Data comes from datum – a piece of information which is an abstraction of a real world entity. That could be:
- A person
- An object
- An event
You may find the terms variable, feature and attribute also crop up when describing an abstraction. An entity definition will consist of some attributes. A car for example, might have colour, make, engine size, engine type, doors etc.
Data can be continuous (coming from data streams) like stock prices for example. Or it can be categorical: Which car has the best MPG, for example.
So, what makes a dataset?
A dataset contains the data relating to a collection of entities. Each entity has its own set of attributes. The n * m data matrix, referred to as the analytics record is the way data storage works in a basic form. Where n is the number of entities (rows) and m is the number of attributes (columns). Both analytics record and dataset mean the same thing in data science. You’ll find both terms in use.
Creating a dataset
Building the analytics record is key to doing data science. Much of the effort involves creating, cleaning and updating the analytics record. But it takes time to merge data from a multitude of sources. Including:
- Computer files (CSV, spreadsheets, JSON files for example)
- Scraped from the web
- Social Media streams
- Data warehouse
- Derived from sensors
Meaning that the data management in itself can be tricky.

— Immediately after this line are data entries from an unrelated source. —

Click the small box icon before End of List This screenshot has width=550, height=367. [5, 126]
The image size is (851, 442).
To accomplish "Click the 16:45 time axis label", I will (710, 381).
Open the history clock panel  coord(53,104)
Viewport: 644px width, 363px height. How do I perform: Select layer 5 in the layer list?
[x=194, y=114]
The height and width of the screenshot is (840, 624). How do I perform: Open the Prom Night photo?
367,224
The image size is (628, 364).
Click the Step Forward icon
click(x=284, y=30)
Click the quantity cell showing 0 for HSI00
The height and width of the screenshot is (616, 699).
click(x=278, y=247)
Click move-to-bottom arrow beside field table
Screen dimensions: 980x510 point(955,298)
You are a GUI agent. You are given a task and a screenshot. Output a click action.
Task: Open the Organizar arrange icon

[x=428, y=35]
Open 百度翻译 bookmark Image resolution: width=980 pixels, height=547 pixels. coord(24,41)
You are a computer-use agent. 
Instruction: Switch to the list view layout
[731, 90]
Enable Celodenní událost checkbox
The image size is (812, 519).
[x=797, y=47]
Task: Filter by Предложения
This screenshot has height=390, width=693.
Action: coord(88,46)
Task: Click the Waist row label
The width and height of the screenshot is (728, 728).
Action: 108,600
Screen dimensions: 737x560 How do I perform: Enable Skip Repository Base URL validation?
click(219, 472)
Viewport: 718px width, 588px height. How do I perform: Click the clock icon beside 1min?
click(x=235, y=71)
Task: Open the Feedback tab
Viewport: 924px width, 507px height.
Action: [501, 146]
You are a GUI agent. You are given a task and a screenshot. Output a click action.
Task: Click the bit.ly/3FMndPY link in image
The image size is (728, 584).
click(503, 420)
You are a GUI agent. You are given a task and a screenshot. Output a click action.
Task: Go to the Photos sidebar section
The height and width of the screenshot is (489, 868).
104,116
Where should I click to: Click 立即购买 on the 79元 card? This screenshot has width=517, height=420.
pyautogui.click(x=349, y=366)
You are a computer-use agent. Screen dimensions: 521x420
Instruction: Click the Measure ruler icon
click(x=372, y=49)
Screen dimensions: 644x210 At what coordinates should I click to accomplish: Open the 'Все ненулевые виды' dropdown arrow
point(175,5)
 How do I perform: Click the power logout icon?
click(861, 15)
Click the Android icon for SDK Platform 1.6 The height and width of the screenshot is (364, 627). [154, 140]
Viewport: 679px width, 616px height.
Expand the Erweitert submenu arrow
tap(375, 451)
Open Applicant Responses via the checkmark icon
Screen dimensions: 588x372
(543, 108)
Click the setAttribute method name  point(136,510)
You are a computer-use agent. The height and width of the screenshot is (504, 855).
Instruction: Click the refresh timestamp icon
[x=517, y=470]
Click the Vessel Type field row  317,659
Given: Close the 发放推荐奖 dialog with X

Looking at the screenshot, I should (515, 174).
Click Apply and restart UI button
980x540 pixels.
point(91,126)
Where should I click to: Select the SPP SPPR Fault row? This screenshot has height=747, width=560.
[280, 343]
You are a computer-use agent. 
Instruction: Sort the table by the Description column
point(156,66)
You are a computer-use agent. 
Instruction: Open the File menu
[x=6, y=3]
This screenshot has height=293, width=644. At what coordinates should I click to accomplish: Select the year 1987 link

There’s important questions to answer about the attributes collected for an entity. Collecting data takes time and what is collected – and used – is vital; collecting data attributes not useful in the analysis process is wasteful.
That means you first need to create a plan about the data needed to answer the business question. The challenge you have is to keep the dataset specific enough to deliver useful insights, while ensuring the scope of the planned dataset is wide enough to answer multiple, relatable questions. This is important because redundant data will cause analytical algorithms to fail. Or produce spurious results – not good in either case.
Data types are also important. The standard types of data are:
- Numeric, which uses scales and ratios
- Nominal, also known as categorical attributes, are names for categories, classes or state of things
- Ordinal, which are similar to nominal ones but can have a rank order on values applied. For example, a response to a survey question (like, dislike etc)
Are you data-driven?
While we are defining data, it’s worth considering what it means to be data-driven, or data-centric. More and more businesses across all sectors talk about being data-driven. Which is why data science is gaining momentum. Both phrases essentially are the same; strategic decisions are made from data analysis and interpretation. Those decisions are dependant on data being collected and/or analysed.
We’ll discuss what being data-driven, and it’s benefits, in another post.